Henon’s Council colleagues haven’t been spared, either. Clarke, the Council president, has repeatedly come up as a target for derision in calls among Dougherty, Henon, and allies played in court.
After a 2016 AFL-CIO conference at the Jersey Shore, where members of Council had been invited to address the union attendees, Dougherty vented to Henon that Clarke tried to muscle the other councilmembers out of the spotlight.
“I could have had that f— room boo him and walk the f— out on him,” Dougherty said.
Members of Kenney’s cabinet were also caught on the wire, bemoaning the Council president’s expected opposition to Kenney’s soda-tax initiative.
“You know Darrell,” Lazer lamented to Dougherty in a 2016 call. “He will love to hand us a loss.”
Clarke declined to comment on the trial.
Councilmember Kenyatta Johnson’s name has twice surfaced under an unusual set of circumstances.
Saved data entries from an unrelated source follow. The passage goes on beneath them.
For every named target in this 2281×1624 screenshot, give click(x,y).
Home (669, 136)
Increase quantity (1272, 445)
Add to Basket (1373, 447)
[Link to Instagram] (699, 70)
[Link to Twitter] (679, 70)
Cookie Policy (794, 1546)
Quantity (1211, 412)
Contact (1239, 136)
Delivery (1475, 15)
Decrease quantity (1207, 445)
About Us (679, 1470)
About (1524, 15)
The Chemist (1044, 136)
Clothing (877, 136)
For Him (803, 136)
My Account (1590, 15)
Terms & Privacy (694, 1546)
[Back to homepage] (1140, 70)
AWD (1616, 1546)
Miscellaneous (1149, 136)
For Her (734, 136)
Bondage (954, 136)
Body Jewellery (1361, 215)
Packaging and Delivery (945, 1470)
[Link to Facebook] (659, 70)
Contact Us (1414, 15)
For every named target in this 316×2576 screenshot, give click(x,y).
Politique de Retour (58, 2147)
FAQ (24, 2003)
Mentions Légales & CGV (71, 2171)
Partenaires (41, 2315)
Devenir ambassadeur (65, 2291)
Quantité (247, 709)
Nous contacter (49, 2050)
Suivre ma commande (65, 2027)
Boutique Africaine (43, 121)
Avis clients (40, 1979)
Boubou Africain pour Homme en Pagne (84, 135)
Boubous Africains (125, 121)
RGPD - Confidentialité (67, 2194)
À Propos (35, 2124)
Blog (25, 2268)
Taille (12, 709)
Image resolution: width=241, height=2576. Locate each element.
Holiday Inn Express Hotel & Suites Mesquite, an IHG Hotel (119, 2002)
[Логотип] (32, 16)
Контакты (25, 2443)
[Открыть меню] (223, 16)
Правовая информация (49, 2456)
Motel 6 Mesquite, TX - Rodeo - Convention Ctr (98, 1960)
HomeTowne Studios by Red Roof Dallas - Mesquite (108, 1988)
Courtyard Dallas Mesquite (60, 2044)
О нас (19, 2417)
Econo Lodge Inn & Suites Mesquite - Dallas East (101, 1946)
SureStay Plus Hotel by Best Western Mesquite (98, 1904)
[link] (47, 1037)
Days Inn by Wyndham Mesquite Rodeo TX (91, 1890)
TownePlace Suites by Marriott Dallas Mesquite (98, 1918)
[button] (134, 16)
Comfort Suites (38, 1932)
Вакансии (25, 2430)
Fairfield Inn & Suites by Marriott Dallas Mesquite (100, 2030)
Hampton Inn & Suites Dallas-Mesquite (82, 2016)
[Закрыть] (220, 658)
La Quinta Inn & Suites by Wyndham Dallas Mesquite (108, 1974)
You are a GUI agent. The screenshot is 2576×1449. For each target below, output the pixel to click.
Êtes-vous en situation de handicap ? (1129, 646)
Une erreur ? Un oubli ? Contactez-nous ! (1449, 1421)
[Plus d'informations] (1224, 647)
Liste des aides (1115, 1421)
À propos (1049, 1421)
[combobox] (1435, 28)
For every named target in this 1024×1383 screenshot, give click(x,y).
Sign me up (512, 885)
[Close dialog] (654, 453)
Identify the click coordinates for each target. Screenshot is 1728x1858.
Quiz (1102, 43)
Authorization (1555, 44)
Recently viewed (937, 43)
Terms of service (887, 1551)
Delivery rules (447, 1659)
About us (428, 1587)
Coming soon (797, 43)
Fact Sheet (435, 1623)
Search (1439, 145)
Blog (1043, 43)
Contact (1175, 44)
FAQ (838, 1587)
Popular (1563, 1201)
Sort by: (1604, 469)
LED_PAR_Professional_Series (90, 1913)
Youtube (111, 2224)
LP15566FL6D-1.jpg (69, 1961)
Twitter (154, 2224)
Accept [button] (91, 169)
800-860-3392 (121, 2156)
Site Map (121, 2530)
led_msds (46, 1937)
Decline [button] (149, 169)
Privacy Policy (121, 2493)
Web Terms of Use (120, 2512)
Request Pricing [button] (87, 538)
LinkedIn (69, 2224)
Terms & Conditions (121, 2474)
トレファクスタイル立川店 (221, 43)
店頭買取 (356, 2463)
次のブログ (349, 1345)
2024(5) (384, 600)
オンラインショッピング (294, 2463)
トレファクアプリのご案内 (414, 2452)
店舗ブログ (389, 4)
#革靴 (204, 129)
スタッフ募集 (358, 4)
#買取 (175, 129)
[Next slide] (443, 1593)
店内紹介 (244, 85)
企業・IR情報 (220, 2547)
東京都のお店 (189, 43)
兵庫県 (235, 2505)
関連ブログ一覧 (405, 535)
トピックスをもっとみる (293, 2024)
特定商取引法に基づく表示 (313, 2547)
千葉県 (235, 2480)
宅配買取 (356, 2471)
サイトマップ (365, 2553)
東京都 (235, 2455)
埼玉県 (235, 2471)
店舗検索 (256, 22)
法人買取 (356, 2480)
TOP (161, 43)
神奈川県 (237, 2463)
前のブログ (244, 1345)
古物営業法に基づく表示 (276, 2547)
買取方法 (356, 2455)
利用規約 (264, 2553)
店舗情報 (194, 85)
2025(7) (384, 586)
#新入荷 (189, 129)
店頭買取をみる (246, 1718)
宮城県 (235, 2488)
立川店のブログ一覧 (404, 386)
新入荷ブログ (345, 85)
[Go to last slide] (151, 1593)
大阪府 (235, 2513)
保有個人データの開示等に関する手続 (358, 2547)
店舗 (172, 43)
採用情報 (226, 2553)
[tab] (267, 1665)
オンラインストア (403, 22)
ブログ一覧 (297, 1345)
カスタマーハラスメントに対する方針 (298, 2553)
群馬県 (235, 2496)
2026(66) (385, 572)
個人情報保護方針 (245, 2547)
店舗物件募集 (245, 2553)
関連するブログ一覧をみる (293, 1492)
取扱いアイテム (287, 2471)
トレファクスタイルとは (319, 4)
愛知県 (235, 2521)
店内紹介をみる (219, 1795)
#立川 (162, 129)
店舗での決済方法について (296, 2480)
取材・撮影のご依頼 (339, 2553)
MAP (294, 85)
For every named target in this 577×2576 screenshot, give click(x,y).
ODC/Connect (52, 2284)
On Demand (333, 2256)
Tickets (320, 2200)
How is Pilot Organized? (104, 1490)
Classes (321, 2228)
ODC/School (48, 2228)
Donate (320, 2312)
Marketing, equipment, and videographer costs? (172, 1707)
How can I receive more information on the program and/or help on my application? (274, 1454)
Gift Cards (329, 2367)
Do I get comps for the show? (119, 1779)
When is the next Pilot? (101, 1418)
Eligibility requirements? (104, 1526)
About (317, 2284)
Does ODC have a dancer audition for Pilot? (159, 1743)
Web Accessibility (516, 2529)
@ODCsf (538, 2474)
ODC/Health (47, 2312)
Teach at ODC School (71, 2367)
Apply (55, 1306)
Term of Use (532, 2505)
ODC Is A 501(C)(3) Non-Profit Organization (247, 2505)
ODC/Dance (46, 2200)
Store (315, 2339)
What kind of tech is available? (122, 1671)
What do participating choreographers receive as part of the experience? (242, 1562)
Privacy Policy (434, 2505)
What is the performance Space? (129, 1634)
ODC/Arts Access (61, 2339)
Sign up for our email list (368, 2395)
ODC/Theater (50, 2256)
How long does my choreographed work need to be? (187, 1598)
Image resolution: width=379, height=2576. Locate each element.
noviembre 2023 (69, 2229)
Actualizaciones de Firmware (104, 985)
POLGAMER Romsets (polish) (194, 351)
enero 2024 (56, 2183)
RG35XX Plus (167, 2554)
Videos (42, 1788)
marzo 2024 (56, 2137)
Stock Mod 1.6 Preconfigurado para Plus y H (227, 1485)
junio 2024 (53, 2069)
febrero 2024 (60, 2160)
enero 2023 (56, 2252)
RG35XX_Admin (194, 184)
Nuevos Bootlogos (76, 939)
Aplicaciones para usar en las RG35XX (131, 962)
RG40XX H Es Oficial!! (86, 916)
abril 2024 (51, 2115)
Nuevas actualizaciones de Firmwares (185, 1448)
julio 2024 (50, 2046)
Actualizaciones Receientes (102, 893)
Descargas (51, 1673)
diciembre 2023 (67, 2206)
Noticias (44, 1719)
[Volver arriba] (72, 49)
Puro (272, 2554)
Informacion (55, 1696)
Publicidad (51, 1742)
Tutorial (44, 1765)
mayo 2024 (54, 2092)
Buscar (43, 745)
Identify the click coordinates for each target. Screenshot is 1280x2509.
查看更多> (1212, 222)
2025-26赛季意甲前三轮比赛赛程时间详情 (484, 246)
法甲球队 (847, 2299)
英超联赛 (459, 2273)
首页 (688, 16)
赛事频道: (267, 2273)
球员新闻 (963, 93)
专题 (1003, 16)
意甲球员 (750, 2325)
In 2016, Dougherty and Henon were discussing what each member of Council would need for them to vote for Kenney’s soda-tax proposal.
“Kenyatta probably needs ... a ‘little hug’ to give him an incentive,” Henon said.
Dougherty responded, “Let him know that if you get this stuff, there’s going to be a ton of major-league jobs that his wife is qualified for.”
A year earlier, as Henon was trying to build Council support for issues Dougherty wanted addressed in the city’s franchise agreement with Comcast, Dougherty noted in a conversation with another union associate that Johnson had made a similar request around that bill.
“When [Henon] was in … Kenyatta’s house, he said, ‘Oh, can we help his wife?’” Dougherty said.
Both Johnson and his wife, Dawn Chavous, are awaiting trial in an unrelated federal bribery case alleging the councilmember accepted more than $66,750 in bribes paid in the form of contracting work for Chavous from a Philadelphia nonprofit seeking Johnson’s support in matters before Council.
Johnson declined to comment. Both he and his wife have denied wrongdoing and have said that she was always hired on merit.
They are set to stand trial in February. When that time comes, City Hall is sure to be watching closely once again.
CORRECTION: An earlier version of this story incorrectly reported that Chris Rupe, Local 98′s former legislative director, still worked in the city’s Office of the Managing Director. He left his post last year.